Saturday, 19 July 2014

Early Autumn

Louis Bromfield (born on 27 December 1896) was awarded the Pulitzer Prize in 1927 for Early Autumn.


The novel documents a period in American society where tradition and change collide. The setting is the seaside Massachusetts home of the Pentlands, a family with a proud early New England ancestry and an extensive display of portraits to prove it. The middle-aged Anson Pentland is obsessed with the family tradition and spends much of his time researching a book on the family’s genealogy. Everything that is not of the New England tradition is viewed with suspicion or contempt: the Polish immigrant workers, the Portuguese woman who married into the family, the Irish (several of whom are employed by the family) and those family members that have been living in France. These people are the agents of change. They transform their own situations, particularly Michael O'Hara who has risen from a working-class background to being a major landowner and an aspiring politician.
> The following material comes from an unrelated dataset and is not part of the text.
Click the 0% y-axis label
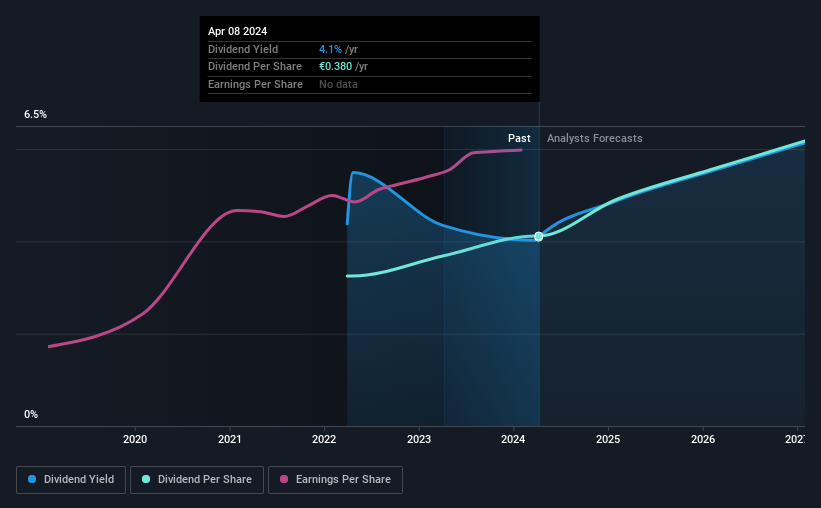The width and height of the screenshot is (821, 508). click(x=31, y=414)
They encourage others to behave differently, such as when Higgins eggs on Anson’s unhappy wife, Olivia, in considering an affair with O'Hara: “Well, you can't do better, Ma'am. I hope it brings you happiness. You ought to have a man like that.” The family members who have lived in France, including débutante Sybil who has returned home from her schooling in France, have little sympathy for the conservative attitude of Anson and the older generation at Pentlands and show little desire to remain there.
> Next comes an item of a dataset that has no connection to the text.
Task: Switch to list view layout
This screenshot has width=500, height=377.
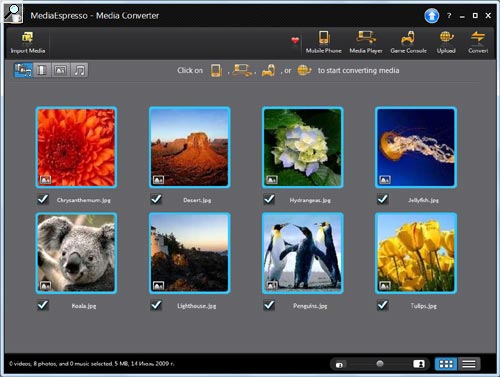Action: [469, 364]
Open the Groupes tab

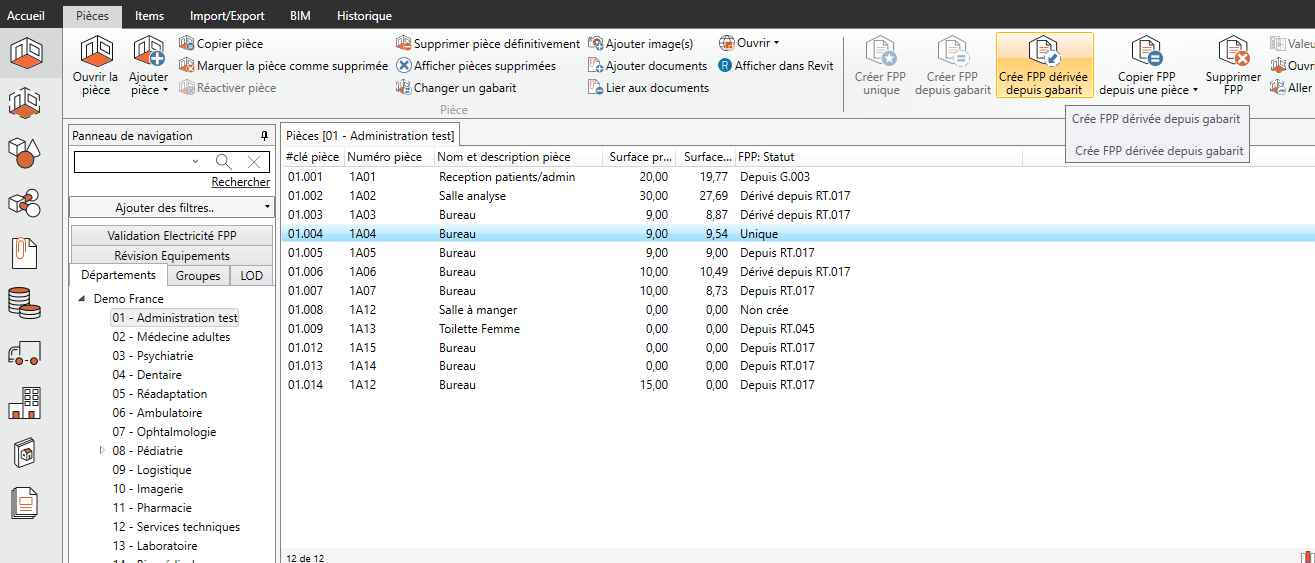[197, 276]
Bromfield served in the First World War with the American Field Service and was awarded the Croix de Guerre. He was enamoured with France during his service there and returned there in 1925 (the intention was a family vacation but they remained there for years). The writing of Early Autumn was begun in America and completed in France. The relationship between Sybil and a young Franco-American, Jean, had begun “when all Paris was celebrating the anniversary of the Armistice, and in the morning Sybil had gone with Thérése and Sabine [her cousin and her aunt] to lay a wreath beside the flame at the Arc de Triomphe (for the war was one of the unaccountable things about which Sabine chose to make a display of sentiment).”
Sybil is enraptured: “something in the sight of the uniform, or perhaps in the feel of the air, the sound of the military music, the echoes of the Marseillaise and the Sambre et Meuse, the sight of the soldiers in the street and the great Arc with the flame burning there... something in the feel of Paris, something which she loved passionately, had taken possession of her. It was something, which, gathering in that moment, had settled upon the strange young man who regarded her with such admiring eyes.” Jean, French by upbringing, though of New England ancestry, views America as a pioneer might. He contemplates “the plans he had for adjusting himself in this vigorous country. To discover it now, at the age of 25, was an exciting experience. He was beginning to understand those young Americans he had encountered occasionally in Europe (like his cousin Fergus Tolliver, who died in the war), who seemed so alive, so filled with a reckless sense of adventure... young men irresistible in such an old, tired world, because Nature itself was on their side.”